UN Reminds Rich Countries of Climate Promises

As another difficult round of climate talks approached, the United Nations urged rich countries Tuesday to live up to their promises of help for poor nations in the fight against global warming.

May 25, 2010 | Source: Associated Press | by

As another difficult round of climate talks approached, the United Nations urged rich countries Tuesday to live up to their promises of help for poor nations in the fight against global warming.

Outgoing U.N. climate chief Yvo de Boer said that, to make headway toward a global climate deal, industrialized nations need to come up with the $30 billion in aid they have promised for the next three years.

Also, negotiators need to focus on a “concrete and realistic goal” for the next major U.N. climate conference in Cancun, Mexico, in December, he said.

“Cancun can deliver if promises of help are kept and if promises to compromise are honored in the negotiations,” de Boer said.

Negotiators from around the world plan to meet May 31 in Bonn for two weeks of expert-level talks on the sketchy draft of a new international climate treaty that would take effect after 2012.

De Boer said the session could “significantly advance that text,” but stressed that “higher political guidance is required to find ways forward.”

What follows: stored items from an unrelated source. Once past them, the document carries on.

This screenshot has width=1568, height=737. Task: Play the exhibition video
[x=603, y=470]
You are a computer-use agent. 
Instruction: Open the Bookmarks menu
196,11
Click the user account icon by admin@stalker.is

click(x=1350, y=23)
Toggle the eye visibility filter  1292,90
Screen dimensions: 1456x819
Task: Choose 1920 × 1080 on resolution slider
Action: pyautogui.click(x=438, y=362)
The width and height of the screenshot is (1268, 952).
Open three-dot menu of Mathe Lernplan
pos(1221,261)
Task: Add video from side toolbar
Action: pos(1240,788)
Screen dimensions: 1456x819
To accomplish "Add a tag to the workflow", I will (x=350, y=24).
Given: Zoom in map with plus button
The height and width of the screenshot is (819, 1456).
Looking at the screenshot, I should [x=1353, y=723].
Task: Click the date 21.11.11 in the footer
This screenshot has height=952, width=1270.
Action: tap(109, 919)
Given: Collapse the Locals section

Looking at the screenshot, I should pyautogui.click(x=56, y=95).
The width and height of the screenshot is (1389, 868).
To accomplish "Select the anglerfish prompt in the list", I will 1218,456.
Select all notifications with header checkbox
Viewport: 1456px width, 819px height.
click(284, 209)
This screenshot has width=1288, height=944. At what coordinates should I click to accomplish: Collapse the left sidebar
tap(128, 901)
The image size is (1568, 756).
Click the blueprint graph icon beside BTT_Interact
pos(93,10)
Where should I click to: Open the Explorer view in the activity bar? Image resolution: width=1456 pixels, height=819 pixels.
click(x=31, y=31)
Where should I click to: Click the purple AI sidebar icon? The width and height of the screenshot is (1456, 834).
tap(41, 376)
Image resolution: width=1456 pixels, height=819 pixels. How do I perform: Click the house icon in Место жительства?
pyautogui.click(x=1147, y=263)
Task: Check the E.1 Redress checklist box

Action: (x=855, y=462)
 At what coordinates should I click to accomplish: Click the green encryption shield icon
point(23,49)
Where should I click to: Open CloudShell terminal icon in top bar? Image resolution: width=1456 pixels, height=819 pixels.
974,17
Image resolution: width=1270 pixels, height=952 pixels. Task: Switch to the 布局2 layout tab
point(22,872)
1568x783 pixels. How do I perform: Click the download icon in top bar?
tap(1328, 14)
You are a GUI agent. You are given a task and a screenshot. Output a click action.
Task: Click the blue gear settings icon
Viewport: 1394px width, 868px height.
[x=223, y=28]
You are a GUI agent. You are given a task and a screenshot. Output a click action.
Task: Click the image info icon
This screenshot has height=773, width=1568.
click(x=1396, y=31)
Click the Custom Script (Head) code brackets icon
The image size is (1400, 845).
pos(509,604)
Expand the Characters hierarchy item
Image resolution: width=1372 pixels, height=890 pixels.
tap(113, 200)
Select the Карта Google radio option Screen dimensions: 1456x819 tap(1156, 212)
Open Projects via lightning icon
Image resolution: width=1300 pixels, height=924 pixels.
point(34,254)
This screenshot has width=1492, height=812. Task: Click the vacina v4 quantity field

The talks come about six months after the U.N. climate conference in Copenhagen. Many environmentalists and political leaders had hoped that summit would produce a breakthrough on fighting global warming, but it came up only with a nonbinding political declaration, the so-called Copenhagen Accord.

That included the $30 billion pledge by industrialized countries for the years 2010-2012 to help poor nations fight climate change and cope with its effects, including droughts or floods.

De Boer said that promise needs to be met to build trust.